Commercial Property Transactions in Japan up 27 percent in 2007
February 26, 2008
By Ken Worsley
According to the Nikkei Real Estate Market Report, 2,186 commercial property transactions were effected in Japan last year, up 27% from 2006. The report notes that transactions outside of Tokyo shot up 60 percent, accounting for 934 of the total sales. These sales were driven by sell-offs led by state-run enterprises such as the former Japan Post and the Federation of National Public Service Personnel Mutual Aid Associations.
At the same time, office building sales fell by 20 percent in 2007. Buyers, however, paid more for what they got last year, especially in downtown Tokyo. In 2007, the average purchase price for a square meter of office space within downtown Tokyo was just above 1.9 million yen, up from 1.66 million in 2006 and 1.46 million in 2005.

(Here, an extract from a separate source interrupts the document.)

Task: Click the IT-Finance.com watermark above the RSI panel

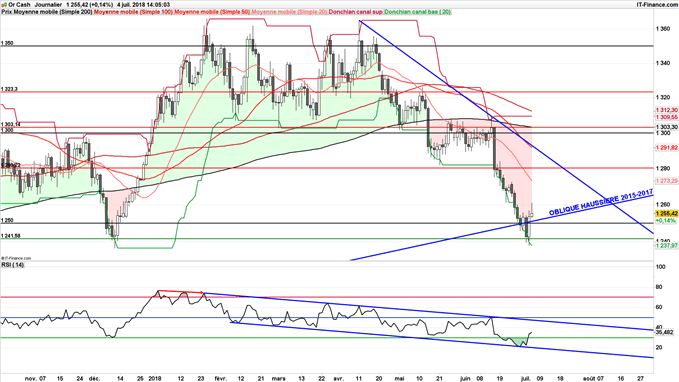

The highest purchase per square meter in 2007? Tokyu Fudosan paid 42.74 million yen per square meter to acquire the Ginza Toshiba Building back in September. Total purchase cost? 161 billion yen.
Other notable purchases in 2007 included Goldman Sachs’ acquisition of the Tiffany’s flagship store in Ginza for 37 billion yen, ING Real Estate’s purchase of a Yokohama shopping mall for 60 billion yen, and Morgan Stanley’s 280 billion yen purchase of 13 hotels from All Nippon Airways.
Foreign and Japanese REITs have both been active in the market, with Singapore’s Mapletree Logistics Trust Management pouring 27.38 billion yen into the purchase of five properties in Japan last year. On the other hand, Japanese REITs snapped up 549 properties, paying 1.68 trillion yen in the process and bringing the total of their holdings to just over 7 trillion yen.
As for 2008? Buying has continued apace, as REIT Japan Real Estate has bought the MM Park Building on the Yokohama waterfront for 37.4 billion yen, Morgan Stanley has picked up Citibank’s headquarters for about 48 billion yen, and the Government of Singapore Investment Corporation has purchased the Tokyo Westin for about 77 billion yen (from Morgan Stanley, who paid 50 billion yen or so for the property just four years ago).
As for the future, Mori Building Company said in a report released on Monday that the amount of newly available office space in large central Tokyo buildings is expected to drop by 45.3% in 2008. At the same time, it might be hard for office rents in Tokyo to be pushed any higher, as some tenants already appear to be fleeing the city. We also expect to see the China Investment Corporation, as well as other Sovereign Wealth Funds, begin to take direct real estate investments in Japan, possibly from the third quarter of this year.